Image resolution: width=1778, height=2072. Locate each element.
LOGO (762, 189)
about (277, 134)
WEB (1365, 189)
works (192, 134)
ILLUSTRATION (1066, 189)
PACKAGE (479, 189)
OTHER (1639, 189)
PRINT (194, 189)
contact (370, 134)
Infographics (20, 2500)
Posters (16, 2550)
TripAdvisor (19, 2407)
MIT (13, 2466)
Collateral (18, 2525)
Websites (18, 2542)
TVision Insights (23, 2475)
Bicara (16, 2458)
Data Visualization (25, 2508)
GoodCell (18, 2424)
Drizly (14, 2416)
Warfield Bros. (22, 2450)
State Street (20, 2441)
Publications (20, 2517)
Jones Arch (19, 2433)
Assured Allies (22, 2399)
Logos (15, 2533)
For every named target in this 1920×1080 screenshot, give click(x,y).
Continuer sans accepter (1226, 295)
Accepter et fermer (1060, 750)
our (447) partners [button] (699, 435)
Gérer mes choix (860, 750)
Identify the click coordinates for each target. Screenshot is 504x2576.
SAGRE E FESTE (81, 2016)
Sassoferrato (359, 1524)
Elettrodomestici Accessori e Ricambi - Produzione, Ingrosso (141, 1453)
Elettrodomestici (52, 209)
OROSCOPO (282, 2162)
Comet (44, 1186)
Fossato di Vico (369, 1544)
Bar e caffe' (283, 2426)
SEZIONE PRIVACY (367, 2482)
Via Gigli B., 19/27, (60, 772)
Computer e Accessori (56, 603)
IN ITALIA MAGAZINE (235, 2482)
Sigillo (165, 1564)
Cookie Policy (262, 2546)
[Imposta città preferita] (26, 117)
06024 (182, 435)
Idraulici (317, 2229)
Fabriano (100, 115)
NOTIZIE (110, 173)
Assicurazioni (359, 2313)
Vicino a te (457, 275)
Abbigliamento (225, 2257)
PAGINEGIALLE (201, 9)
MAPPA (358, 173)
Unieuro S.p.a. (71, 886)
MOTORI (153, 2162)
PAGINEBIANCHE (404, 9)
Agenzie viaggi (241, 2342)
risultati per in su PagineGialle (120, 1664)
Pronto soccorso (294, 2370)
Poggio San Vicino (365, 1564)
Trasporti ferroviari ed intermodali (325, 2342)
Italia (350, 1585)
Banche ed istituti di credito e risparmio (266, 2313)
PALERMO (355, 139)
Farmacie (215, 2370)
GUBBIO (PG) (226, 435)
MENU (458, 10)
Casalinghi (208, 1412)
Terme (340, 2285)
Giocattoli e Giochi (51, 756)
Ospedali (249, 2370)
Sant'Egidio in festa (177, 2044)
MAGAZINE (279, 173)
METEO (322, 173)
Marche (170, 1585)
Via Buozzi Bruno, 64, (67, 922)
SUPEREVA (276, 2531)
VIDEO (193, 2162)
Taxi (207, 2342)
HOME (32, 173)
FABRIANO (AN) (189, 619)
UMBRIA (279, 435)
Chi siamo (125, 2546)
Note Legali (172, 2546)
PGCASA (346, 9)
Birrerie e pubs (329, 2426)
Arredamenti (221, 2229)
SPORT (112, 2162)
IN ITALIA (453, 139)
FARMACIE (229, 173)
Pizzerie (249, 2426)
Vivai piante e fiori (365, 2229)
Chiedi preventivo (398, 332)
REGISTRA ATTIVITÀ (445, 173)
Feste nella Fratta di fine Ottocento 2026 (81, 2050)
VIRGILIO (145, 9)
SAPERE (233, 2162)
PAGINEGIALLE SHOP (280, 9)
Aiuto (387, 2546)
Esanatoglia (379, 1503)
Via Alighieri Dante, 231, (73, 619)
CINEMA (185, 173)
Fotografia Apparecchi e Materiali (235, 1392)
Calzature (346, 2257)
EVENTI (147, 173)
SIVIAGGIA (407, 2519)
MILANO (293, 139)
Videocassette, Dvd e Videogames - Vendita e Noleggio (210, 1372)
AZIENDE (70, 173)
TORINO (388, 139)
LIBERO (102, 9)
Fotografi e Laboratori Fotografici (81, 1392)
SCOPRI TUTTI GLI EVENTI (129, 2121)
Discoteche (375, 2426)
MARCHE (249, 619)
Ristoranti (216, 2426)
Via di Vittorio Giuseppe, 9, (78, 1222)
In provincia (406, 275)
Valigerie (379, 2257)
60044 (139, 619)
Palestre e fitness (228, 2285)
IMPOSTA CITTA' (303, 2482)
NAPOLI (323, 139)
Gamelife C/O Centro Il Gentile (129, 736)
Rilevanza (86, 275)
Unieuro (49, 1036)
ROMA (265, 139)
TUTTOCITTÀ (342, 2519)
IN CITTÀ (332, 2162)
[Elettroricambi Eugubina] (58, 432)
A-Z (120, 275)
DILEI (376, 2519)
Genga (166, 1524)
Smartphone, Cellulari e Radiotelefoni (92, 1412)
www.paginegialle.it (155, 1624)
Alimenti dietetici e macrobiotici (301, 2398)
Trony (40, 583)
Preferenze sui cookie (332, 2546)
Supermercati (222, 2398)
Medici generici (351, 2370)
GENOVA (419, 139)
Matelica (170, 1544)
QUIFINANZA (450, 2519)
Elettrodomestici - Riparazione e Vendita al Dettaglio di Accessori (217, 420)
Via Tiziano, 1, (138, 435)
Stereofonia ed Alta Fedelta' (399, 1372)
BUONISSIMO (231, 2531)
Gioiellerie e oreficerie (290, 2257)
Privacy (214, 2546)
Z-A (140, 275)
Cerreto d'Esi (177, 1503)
══════════════════════════════
What you need to do – Return the entries above word for word.

Answer to this problem –
Image resolution: width=1778, height=2072. Locate each element.
LOGO (762, 189)
about (277, 134)
WEB (1365, 189)
works (192, 134)
ILLUSTRATION (1066, 189)
PACKAGE (479, 189)
OTHER (1639, 189)
PRINT (194, 189)
contact (370, 134)
Infographics (20, 2500)
Posters (16, 2550)
TripAdvisor (19, 2407)
MIT (13, 2466)
Collateral (18, 2525)
Websites (18, 2542)
TVision Insights (23, 2475)
Bicara (16, 2458)
Data Visualization (25, 2508)
GoodCell (18, 2424)
Drizly (14, 2416)
Warfield Bros. (22, 2450)
State Street (20, 2441)
Publications (20, 2517)
Jones Arch (19, 2433)
Assured Allies (22, 2399)
Logos (15, 2533)
For every named target in this 1920×1080 screenshot, give click(x,y).
Continuer sans accepter (1226, 295)
Accepter et fermer (1060, 750)
our (447) partners [button] (699, 435)
Gérer mes choix (860, 750)
Identify the click coordinates for each target. Screenshot is 504x2576.
SAGRE E FESTE (81, 2016)
Sassoferrato (359, 1524)
Elettrodomestici Accessori e Ricambi - Produzione, Ingrosso (141, 1453)
Elettrodomestici (52, 209)
OROSCOPO (282, 2162)
Comet (44, 1186)
Fossato di Vico (369, 1544)
Bar e caffe' (283, 2426)
SEZIONE PRIVACY (367, 2482)
Via Gigli B., 19/27, (60, 772)
Computer e Accessori (56, 603)
IN ITALIA MAGAZINE (235, 2482)
Sigillo (165, 1564)
Cookie Policy (262, 2546)
[Imposta città preferita] (26, 117)
06024 (182, 435)
Idraulici (317, 2229)
Fabriano (100, 115)
NOTIZIE (110, 173)
Assicurazioni (359, 2313)
Vicino a te (457, 275)
Abbigliamento (225, 2257)
PAGINEGIALLE (201, 9)
MAPPA (358, 173)
Unieuro S.p.a. (71, 886)
MOTORI (153, 2162)
PAGINEBIANCHE (404, 9)
Agenzie viaggi (241, 2342)
risultati per in su PagineGialle (120, 1664)
Pronto soccorso (294, 2370)
Poggio San Vicino (365, 1564)
Trasporti ferroviari ed intermodali (325, 2342)
Italia (350, 1585)
Banche ed istituti di credito e risparmio (266, 2313)
PALERMO (355, 139)
Farmacie (215, 2370)
GUBBIO (PG) (226, 435)
MENU (458, 10)
Casalinghi (208, 1412)
Terme (340, 2285)
Giocattoli e Giochi (51, 756)
Ospedali (249, 2370)
Sant'Egidio in festa (177, 2044)
MAGAZINE (279, 173)
METEO (322, 173)
Marche (170, 1585)
Via Buozzi Bruno, 64, (67, 922)
SUPEREVA (276, 2531)
VIDEO (193, 2162)
Taxi (207, 2342)
HOME (32, 173)
FABRIANO (AN) (189, 619)
UMBRIA (279, 435)
Chi siamo (125, 2546)
Note Legali (172, 2546)
PGCASA (346, 9)
Birrerie e pubs (329, 2426)
Arredamenti (221, 2229)
SPORT (112, 2162)
IN ITALIA (453, 139)
FARMACIE (229, 173)
Pizzerie (249, 2426)
Vivai piante e fiori (365, 2229)
Chiedi preventivo (398, 332)
REGISTRA ATTIVITÀ (445, 173)
Feste nella Fratta di fine Ottocento 2026 (81, 2050)
VIRGILIO (145, 9)
SAPERE (233, 2162)
PAGINEGIALLE SHOP (280, 9)
Aiuto (387, 2546)
Esanatoglia (379, 1503)
Via Alighieri Dante, 231, (73, 619)
CINEMA (185, 173)
Fotografia Apparecchi e Materiali (235, 1392)
Calzature (346, 2257)
EVENTI (147, 173)
SIVIAGGIA (407, 2519)
MILANO (293, 139)
Videocassette, Dvd e Videogames - Vendita e Noleggio (210, 1372)
AZIENDE (70, 173)
TORINO (388, 139)
LIBERO (102, 9)
Fotografi e Laboratori Fotografici (81, 1392)
SCOPRI TUTTI GLI EVENTI (129, 2121)
Discoteche (375, 2426)
MARCHE (249, 619)
Ristoranti (216, 2426)
Via di Vittorio Giuseppe, 9, (78, 1222)
In provincia (406, 275)
Valigerie (379, 2257)
60044 (139, 619)
Palestre e fitness (228, 2285)
IMPOSTA CITTA' (303, 2482)
NAPOLI (323, 139)
Gamelife C/O Centro Il Gentile (129, 736)
Rilevanza (86, 275)
Unieuro (49, 1036)
ROMA (265, 139)
TUTTOCITTÀ (342, 2519)
IN CITTÀ (332, 2162)
[Elettroricambi Eugubina] (58, 432)
A-Z (120, 275)
DILEI (376, 2519)
Genga (166, 1524)
Smartphone, Cellulari e Radiotelefoni (92, 1412)
www.paginegialle.it (155, 1624)
Alimenti dietetici e macrobiotici (301, 2398)
Trony (40, 583)
Preferenze sui cookie (332, 2546)
Supermercati (222, 2398)
Medici generici (351, 2370)
GENOVA (419, 139)
Matelica (170, 1544)
QUIFINANZA (450, 2519)
Elettrodomestici - Riparazione e Vendita al Dettaglio di Accessori (217, 420)
Via Tiziano, 1, (138, 435)
Stereofonia ed Alta Fedelta' (399, 1372)
BUONISSIMO (231, 2531)
Gioiellerie e oreficerie (290, 2257)
Privacy (214, 2546)
Z-A (140, 275)
Cerreto d'Esi (177, 1503)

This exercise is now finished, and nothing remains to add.